Lehigh takes center stage
During the PHA meeting, which is expected to draw more than 100 historians to Bethlehem, several Lehigh University students and two professors will present their research and discuss Pennsylvania’s role in history:
• William Shade, emeritus professor of history, “Still a Keystone? 20th Century Pennsylvania Politics: A Roundtable” Friday, Oct. 17, at 9:30 a.m. in the Grand Ballroom, the Hotel Bethlehem.
• John K. Smith, professor of history, “Professionalizing Public Health in Bethlehem, 1918-1940” Friday, Oct. 17, at 1:45 p.m. in the Lehigh Room, the Hotel Bethlehem.
• Holly M. Kent, doctoral candidate, “’Writing to Take the Place of Talking’: The Diary of Mary Holland Rice” Friday, Oct. 17, at 1:45 p.m. in the Northampton Room, the Hotel Bethlehem
• Kelli Oliver, who has her master’s degree in history and is now project manager in the provost’s office, “The Evolution of St. Luke’s Hospital, 1873-1900” Friday, Oct. 17, at 1:45 p.m. in the Lehigh Room, the Hotel Bethlehem.
• James Higgins, doctoral candidate, “Bethlehem in Crisis: The Great Influenza Epidemic of 1918” Friday, Oct. 17, at 1:45 p.m. in the Lehigh Room, the Hotel Bethlehem.

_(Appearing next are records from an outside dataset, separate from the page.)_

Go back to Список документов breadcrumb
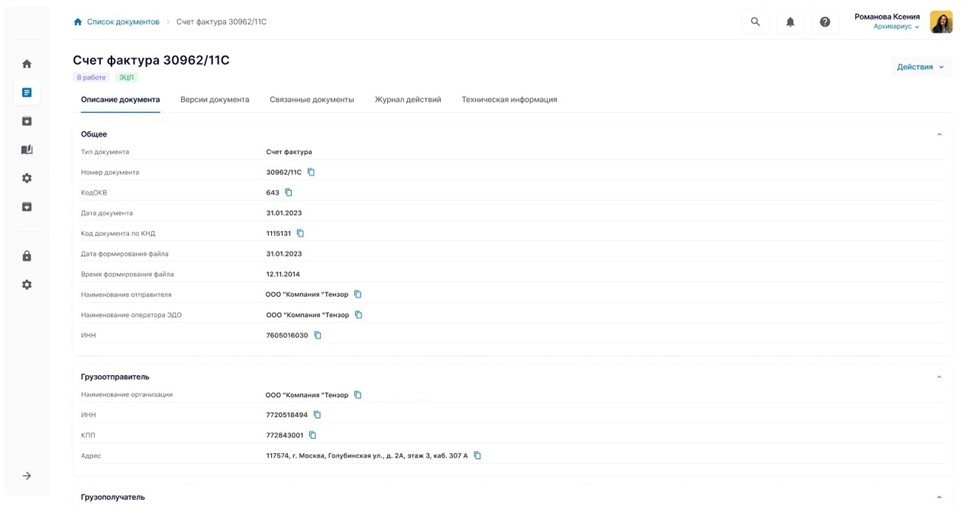Image resolution: width=973 pixels, height=508 pixels. click(x=122, y=22)
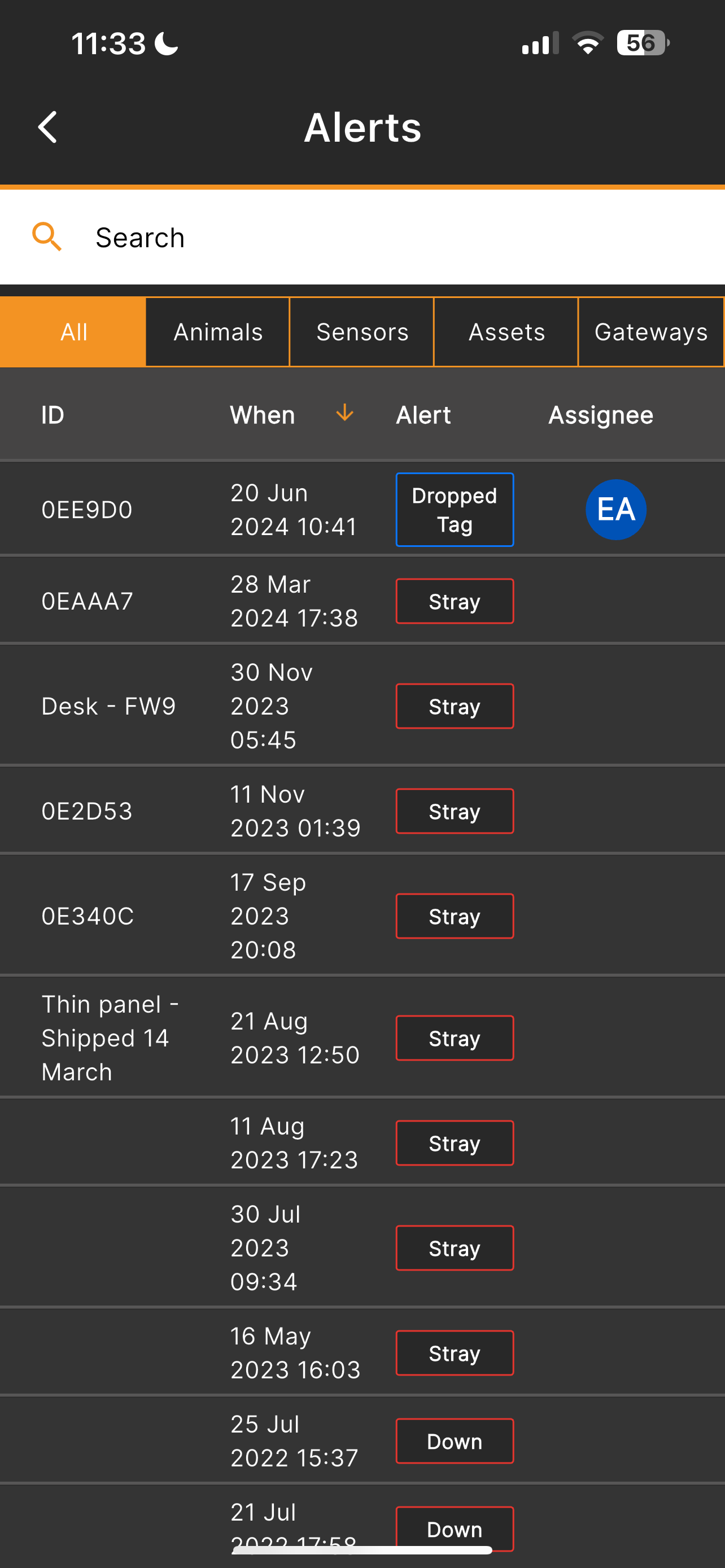Switch to the Sensors tab
Viewport: 725px width, 1568px height.
362,332
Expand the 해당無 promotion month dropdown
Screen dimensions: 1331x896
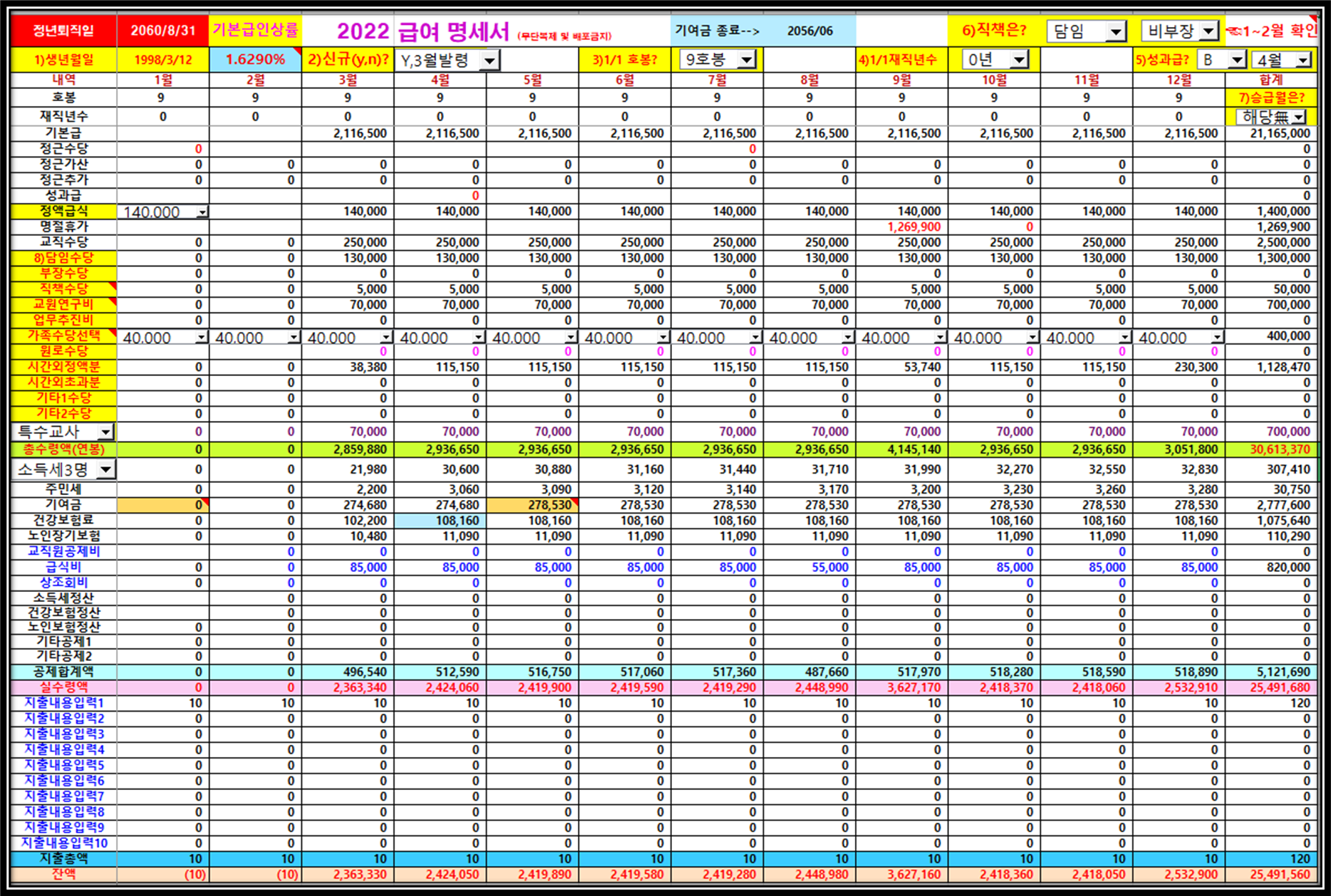(1300, 117)
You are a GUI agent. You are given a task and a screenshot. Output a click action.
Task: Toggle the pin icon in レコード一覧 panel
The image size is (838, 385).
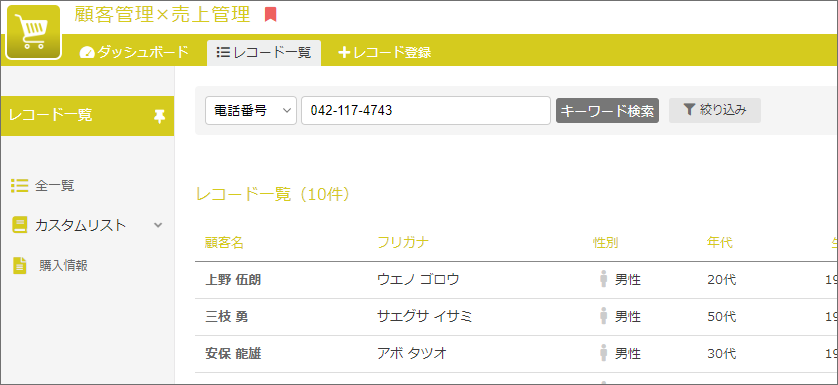pos(159,116)

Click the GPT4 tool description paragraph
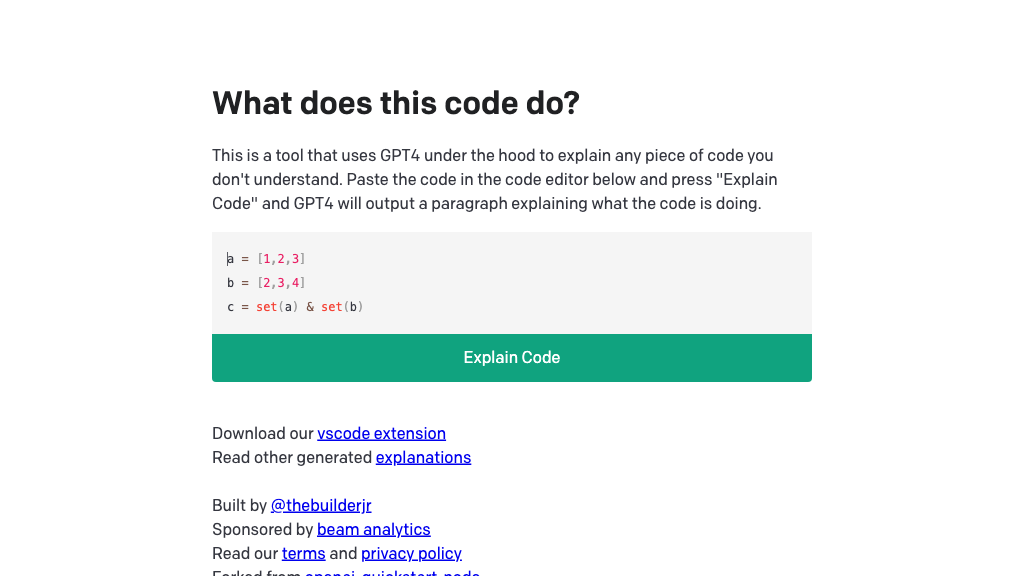[x=494, y=180]
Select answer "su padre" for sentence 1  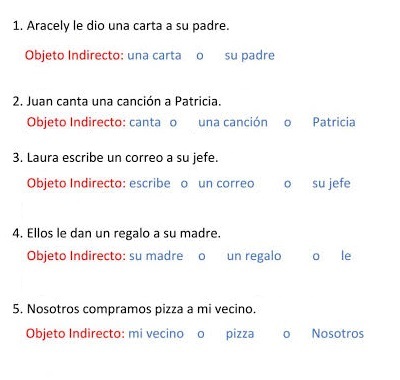(x=250, y=56)
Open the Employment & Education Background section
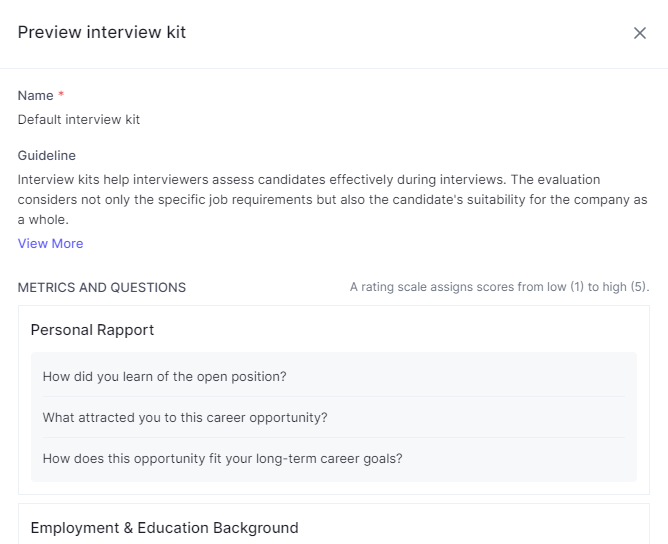 [x=164, y=528]
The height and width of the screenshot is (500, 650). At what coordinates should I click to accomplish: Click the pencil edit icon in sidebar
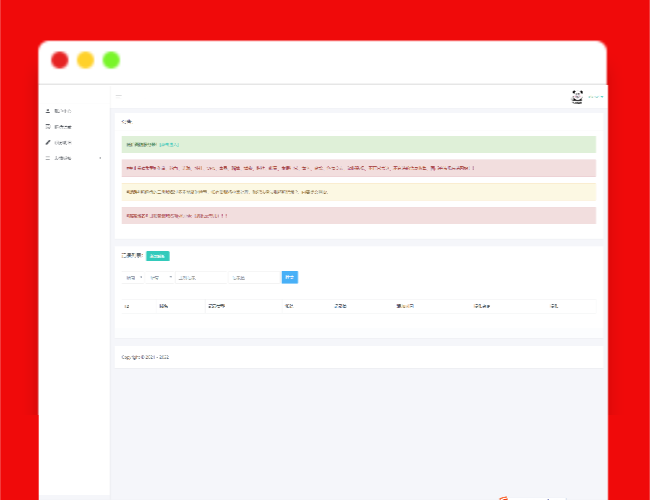48,143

• Silas Chamberlin, master of arts candidate, “’A True Recreation of our Spirits, our Courage, and Love’: Hiking Ideology in Twentieth-Century Pennsylvania” Saturday, Oct. 18, at 10:45 a.m. in the Lehigh room, the Hotel Bethlehem.
Other highlights will include:
• A tour of South Bethlehem’s elite and working class neighborhoods organized by Kimberley Carrell-Smith, professor of practice in Lehigh’s history department. Friday, Oct. 17, at 3:30 p.m.
• A reception given in honor of former Lehigh professor Lawrence Henry Gipson by the Gipson Institute for Eighteenth-Century Studies. Friday, Oct. 17, at 6 p.m. in the Siegel Gallery, Iacocca Hall Lobby, Lehigh University.
• A banquet and address given by Peter Cole, associate professor of history at Western Illinois University. Friday, Oct. 17, at 7 p.m. in the Wood Dining room, Iacocca Hall, Lehigh University.
Conference attendees will be required to pay a fee, but the tour is free. Those planning to attend the South Bethlehem tour should register by e-mailing firstname.lastname@example.org
Soderlund and Roger Simon, both professors of history, chaired the local arrangements committee, with assistance by Oliver.